TL;DR
Geothermal developer Fervo Energy is offering ~55m Class A shares at $21–24 each in a Nasdaq IPO positioned as climate-tech’s most direct play on the AI infrastructure trade.
Geothermal developer Fervo Energy is offering ~55m Class A shares at $21–24 each in a Nasdaq IPO positioned as climate-tech’s most direct play on the AI infrastructure trade.
On Monday, Fervo Energy formally launched its IPO roadshow, offering 55,555,555 shares of Class A common stock at an indicated range of $21 to $24 each. At the high end of the range, the geothermal-energy developer would raise as much as $1.33bn and become the largest climate-tech IPO of 2026 to date. The company has applied to list on Nasdaq under the ticker FRVO, with pricing expected the week of 11 May.

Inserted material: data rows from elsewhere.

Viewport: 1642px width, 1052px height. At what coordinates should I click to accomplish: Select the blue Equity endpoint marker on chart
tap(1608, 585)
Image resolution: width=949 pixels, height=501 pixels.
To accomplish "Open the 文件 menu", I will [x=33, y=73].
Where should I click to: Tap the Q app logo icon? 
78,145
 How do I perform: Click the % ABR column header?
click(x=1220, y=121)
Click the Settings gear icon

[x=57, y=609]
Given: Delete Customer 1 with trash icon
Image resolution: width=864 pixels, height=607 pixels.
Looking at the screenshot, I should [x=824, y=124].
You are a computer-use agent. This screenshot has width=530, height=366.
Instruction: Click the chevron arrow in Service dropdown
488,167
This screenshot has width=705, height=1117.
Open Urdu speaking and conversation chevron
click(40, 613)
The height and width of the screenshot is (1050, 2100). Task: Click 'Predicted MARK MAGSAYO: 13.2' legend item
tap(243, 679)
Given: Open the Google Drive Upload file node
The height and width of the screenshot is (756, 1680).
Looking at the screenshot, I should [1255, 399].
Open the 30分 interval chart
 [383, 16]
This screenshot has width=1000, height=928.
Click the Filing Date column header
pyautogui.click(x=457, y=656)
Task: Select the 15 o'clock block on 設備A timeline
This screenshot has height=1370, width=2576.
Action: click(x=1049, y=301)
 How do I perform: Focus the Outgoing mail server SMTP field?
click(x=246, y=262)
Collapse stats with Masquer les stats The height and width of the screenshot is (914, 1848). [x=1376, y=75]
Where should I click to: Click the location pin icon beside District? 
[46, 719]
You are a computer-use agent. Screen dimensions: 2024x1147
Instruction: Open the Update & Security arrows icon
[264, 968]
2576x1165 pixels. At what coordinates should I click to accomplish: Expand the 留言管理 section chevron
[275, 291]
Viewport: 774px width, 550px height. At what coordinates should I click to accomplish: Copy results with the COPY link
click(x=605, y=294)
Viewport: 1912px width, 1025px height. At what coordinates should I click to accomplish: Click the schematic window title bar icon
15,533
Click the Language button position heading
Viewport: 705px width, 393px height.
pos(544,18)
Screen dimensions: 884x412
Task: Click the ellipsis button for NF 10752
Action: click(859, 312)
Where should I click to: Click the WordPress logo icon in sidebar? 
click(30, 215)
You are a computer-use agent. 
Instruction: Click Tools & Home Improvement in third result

Fervo’s commercial proposition is the deployment of enhanced geothermal systems at scale. The company combines horizontal-drilling techniques borrowed from oil and gas with fibre-optic sensing and advanced reservoir engineering to extract geothermal heat from hot dry rock formations that, until recently, were not economically viable as energy sources. Canary Media’s coverage of Fervo’s S-1 emphasised the company’s progress on its first commercial-scale Cape Station project in Utah, which is being developed in phases and has signed power-purchase agreements with hyperscaler customers including Google.
That hyperscaler-customer dimension is the part of the Fervo story that made the IPO viable. Geothermal has been a marginal energy category for decades, with deployment limited to geographies where naturally hot rock met permeable reservoirs near the surface. Fervo’s enhanced geothermal approach extends the addressable geography substantially, and the AI build-out has produced a customer base, hyperscalers, willing to sign long-term power-purchase agreements at premiums for 24/7 carbon-free baseload.
The structural argument behind Fervo’s pitch is that AI infrastructure has, in 2026, become one of the largest new sources of demand for clean baseload power. TNW has tracked the energy dimension of the AI build-out, and the relevant context is straightforward: hyperscaler capex is on track to exceed $725bn this year, and a meaningful share of the constraint on data-centre deployment is no longer money or chips but power, specifically reliable, low-carbon power available 24/7. Fervo is, on its own framing, a direct answer to that constraint. TNW’s earlier coverage of Oracle’s $16.3bn Stargate-related financing and the broader pattern of AI infrastructure being financed against contracted lease and power agreements is the funding context Fervo is now plugging into.
TechCrunch noted in its IPO preview that Fervo has been one of the most-watched climate-tech companies for several years, with backers including Breakthrough Energy Ventures, Sumitomo Corporation, and a long roster of climate-orientated funds. The IPO is the company’s transition from private climate-tech bet to public infrastructure operator. Renaissance Capital’s IPO desk set the deal terms at $1.2bn before the upsizing to $1.33bn at the offered range, signalling reasonable book demand at the higher figure.
Geothermal at commercial scale remains a hard engineering problem. Fervo’s Cape Station has demonstrated commercial viability in pilot phases, but the trajectory from a single producing site to a fleet of multi-gigawatt geothermal facilities is not yet proven. Bloomberg’s IPO coverage flagged execution risk specifically around drilling-cost inflation and the regulatory environment for the long-duration land and water permits that geothermal at scale requires.
The financing context is also volatile. Climate-tech IPOs have, in recent years, performed unevenly in public markets, and Fervo’s listing comes into a market that has been more enthusiastic about AI infrastructure plays than about climate-tech assets even when the latter directly serve the former. The company’s pitch, that geothermal is the cheapest 24/7 carbon-free baseload available to hyperscalers, will be tested by both how the order book closes and how the share price holds in the weeks after listing.
There is also a softer comparison worth noting. TNW recently reported that SpaceX’s pre-IPO disclosures warn orbital AI data centres rely on unproven technologies and may never be commercially viable. Fervo’s commercial proposition, by contrast, is grounded: terrestrial drilling, conventional fibre-optic sensing, established power-grid interconnection, and signed power-purchase agreements with named hyperscaler customers. The IPO will, if it prices at range, give public investors a way to participate in the AI-infrastructure trade through a climate-tech vehicle that is, by current standards, unusually mature.
Pricing the week of 11 May. Bookrunners include J.P. Morgan, BofA Securities, RBC Capital Markets, and Barclays as joint leads, with Baird, BBVA, Guggenheim, MUFG, Société Générale, William Blair, Piper Sandler, and Wolfe-Nomura on the wider syndicate. The deal is, on paper, well-supported. The final indicator of climate-tech IPO appetite in the AI infrastructure cycle is now the order book.